* Collected data:
Start of Block
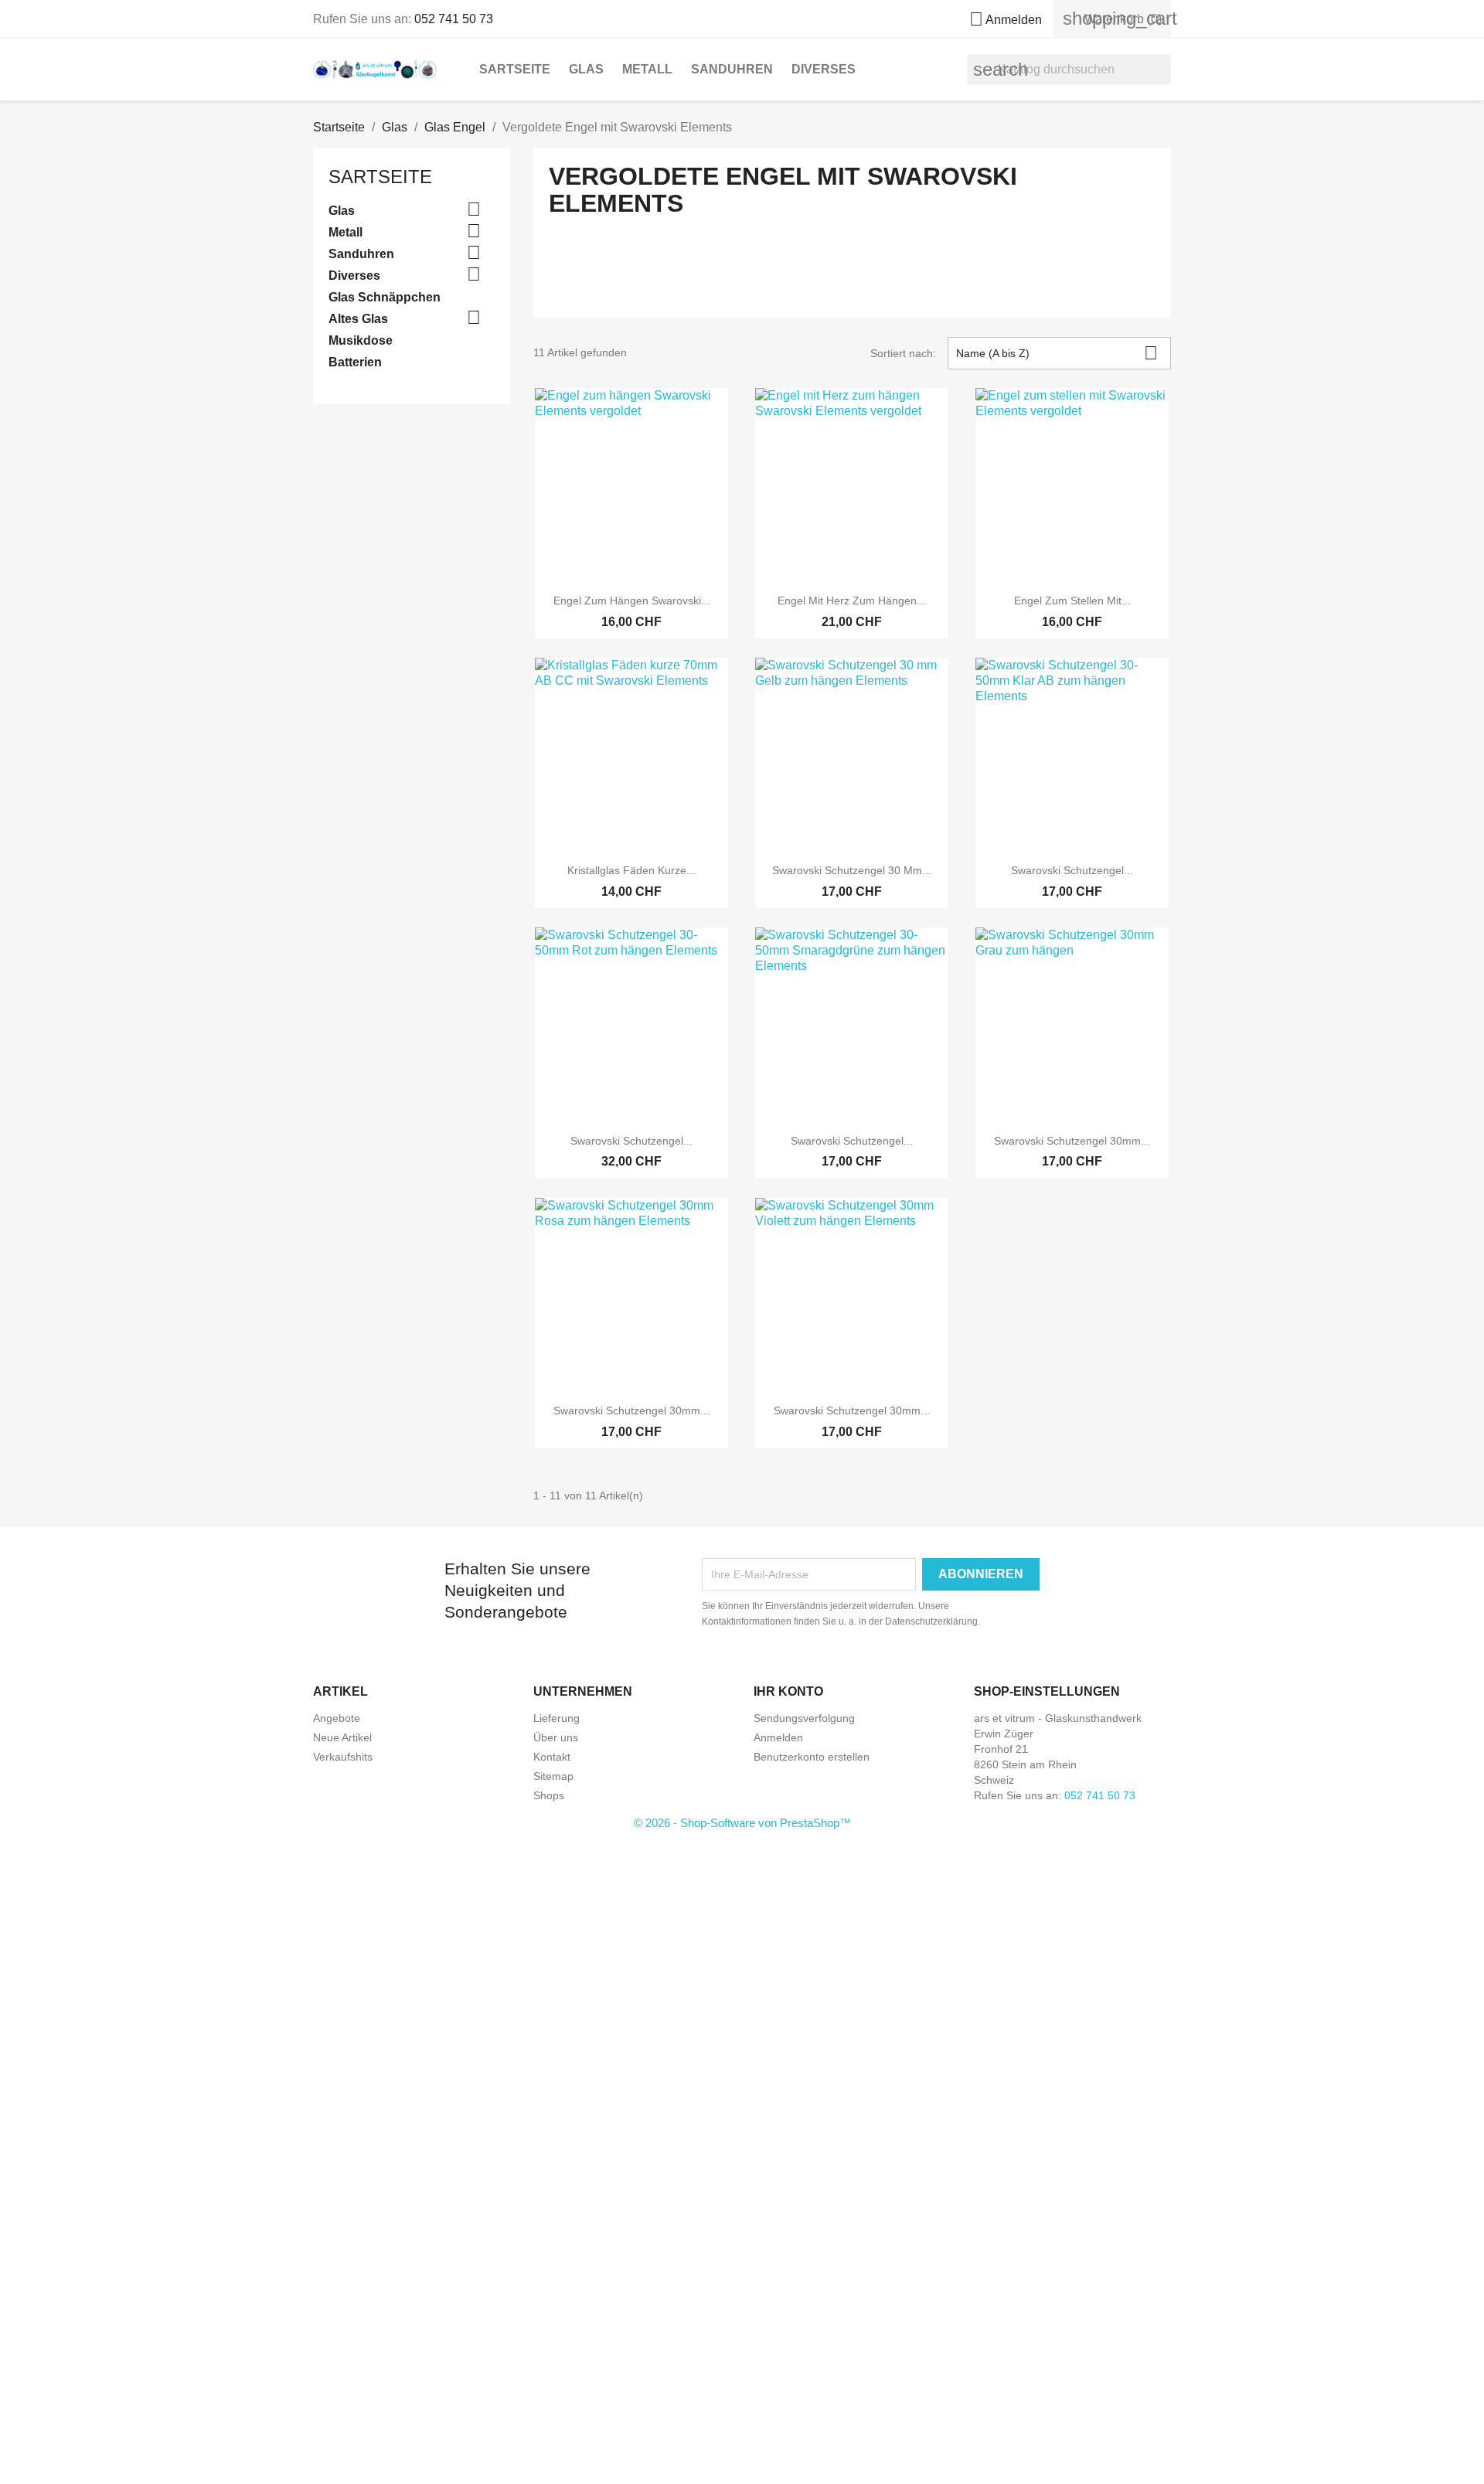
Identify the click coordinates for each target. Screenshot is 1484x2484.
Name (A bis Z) (1057, 352)
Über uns (555, 1737)
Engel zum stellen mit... (1072, 600)
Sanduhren (732, 69)
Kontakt (551, 1757)
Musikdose (360, 340)
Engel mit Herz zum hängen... (852, 600)
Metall (647, 69)
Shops (548, 1795)
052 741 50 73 (453, 19)
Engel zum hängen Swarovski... (631, 600)
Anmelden (778, 1737)
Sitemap (553, 1776)
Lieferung (556, 1718)
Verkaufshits (343, 1757)
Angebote (336, 1718)
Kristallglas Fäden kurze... (631, 870)
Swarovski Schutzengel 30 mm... (851, 870)
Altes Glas (358, 318)
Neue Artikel (342, 1737)
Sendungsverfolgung (804, 1718)
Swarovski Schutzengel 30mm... (1072, 1141)
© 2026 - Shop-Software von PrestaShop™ (742, 1822)
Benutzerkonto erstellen (812, 1757)
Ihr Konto (788, 1691)
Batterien (355, 362)
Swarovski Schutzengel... (1072, 870)
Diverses (823, 69)
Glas (586, 69)
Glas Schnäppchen (384, 297)
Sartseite (514, 69)
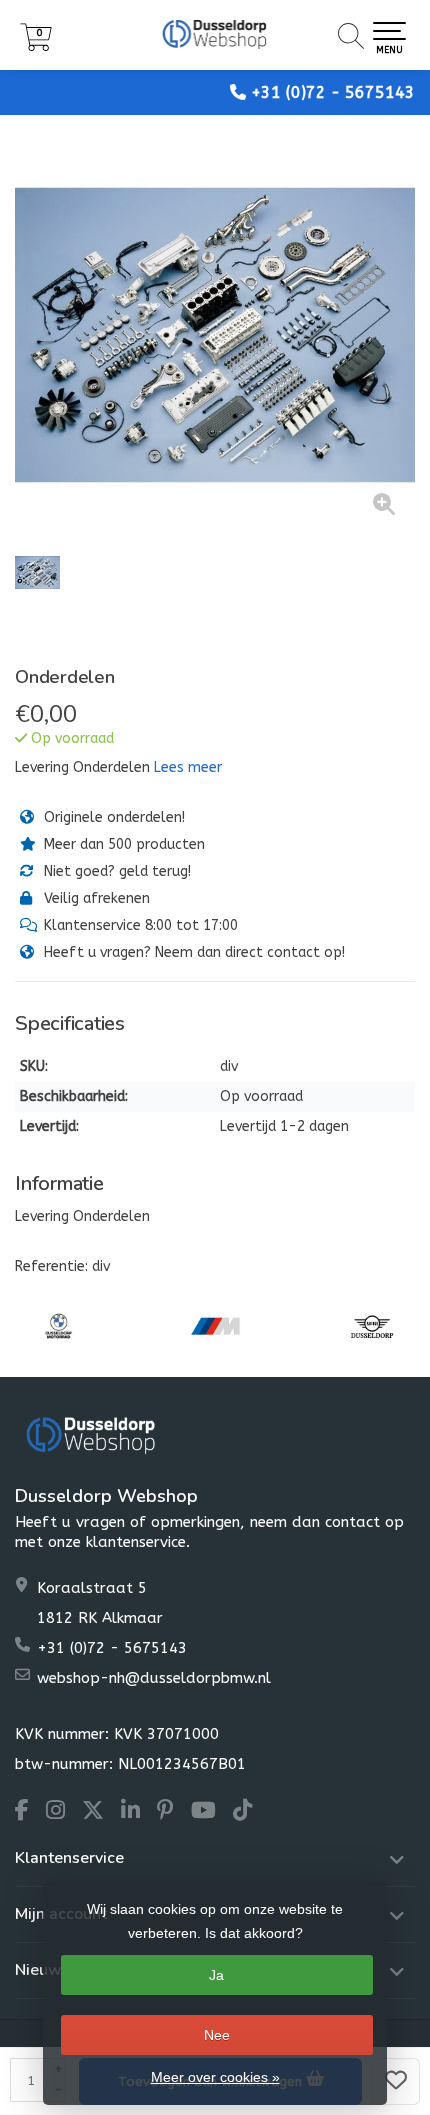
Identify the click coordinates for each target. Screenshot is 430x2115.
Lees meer (188, 767)
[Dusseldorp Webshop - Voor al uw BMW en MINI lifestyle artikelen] (215, 35)
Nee (217, 2035)
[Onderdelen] (215, 335)
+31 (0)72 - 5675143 (333, 92)
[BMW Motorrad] (58, 1326)
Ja (216, 1975)
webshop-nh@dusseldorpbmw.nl (154, 1678)
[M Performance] (215, 1326)
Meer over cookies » (215, 2077)
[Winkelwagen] (36, 46)
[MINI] (372, 1326)
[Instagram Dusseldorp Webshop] (64, 1813)
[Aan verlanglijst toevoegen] (396, 2081)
End of Block
* Aim of the task:
Render the records above word for word and leave the pictures out.

* Exercise output:
Identify the click coordinates for each target. Screenshot is 1484x2484.
Name (A bis Z) (1057, 352)
Über uns (555, 1737)
Engel zum stellen mit... (1072, 600)
Sanduhren (732, 69)
Kontakt (551, 1757)
Musikdose (360, 340)
Engel mit Herz zum hängen... (852, 600)
Metall (647, 69)
Shops (548, 1795)
052 741 50 73 (453, 19)
Engel zum hängen Swarovski... (631, 600)
Anmelden (778, 1737)
Sitemap (553, 1776)
Lieferung (556, 1718)
Verkaufshits (343, 1757)
Angebote (336, 1718)
Kristallglas Fäden kurze... (631, 870)
Swarovski Schutzengel 30 mm... (851, 870)
Altes Glas (358, 318)
Neue Artikel (342, 1737)
Sendungsverfolgung (804, 1718)
Swarovski Schutzengel 30mm... (1072, 1141)
© 2026 - Shop-Software von PrestaShop™ (742, 1822)
Benutzerkonto erstellen (812, 1757)
Ihr Konto (788, 1691)
Batterien (355, 362)
Swarovski Schutzengel... (1072, 870)
Diverses (823, 69)
Glas (586, 69)
Glas Schnäppchen (384, 297)
Sartseite (514, 69)
Identify the click coordinates for each target. Screenshot is 430x2115.
Lees meer (188, 767)
[Dusseldorp Webshop - Voor al uw BMW en MINI lifestyle artikelen] (215, 35)
Nee (217, 2035)
[Onderdelen] (215, 335)
+31 (0)72 - 5675143 (333, 92)
[BMW Motorrad] (58, 1326)
Ja (216, 1975)
webshop-nh@dusseldorpbmw.nl (154, 1678)
[M Performance] (215, 1326)
Meer over cookies » (215, 2077)
[Winkelwagen] (36, 46)
[MINI] (372, 1326)
[Instagram Dusseldorp Webshop] (64, 1813)
[Aan verlanglijst toevoegen] (396, 2081)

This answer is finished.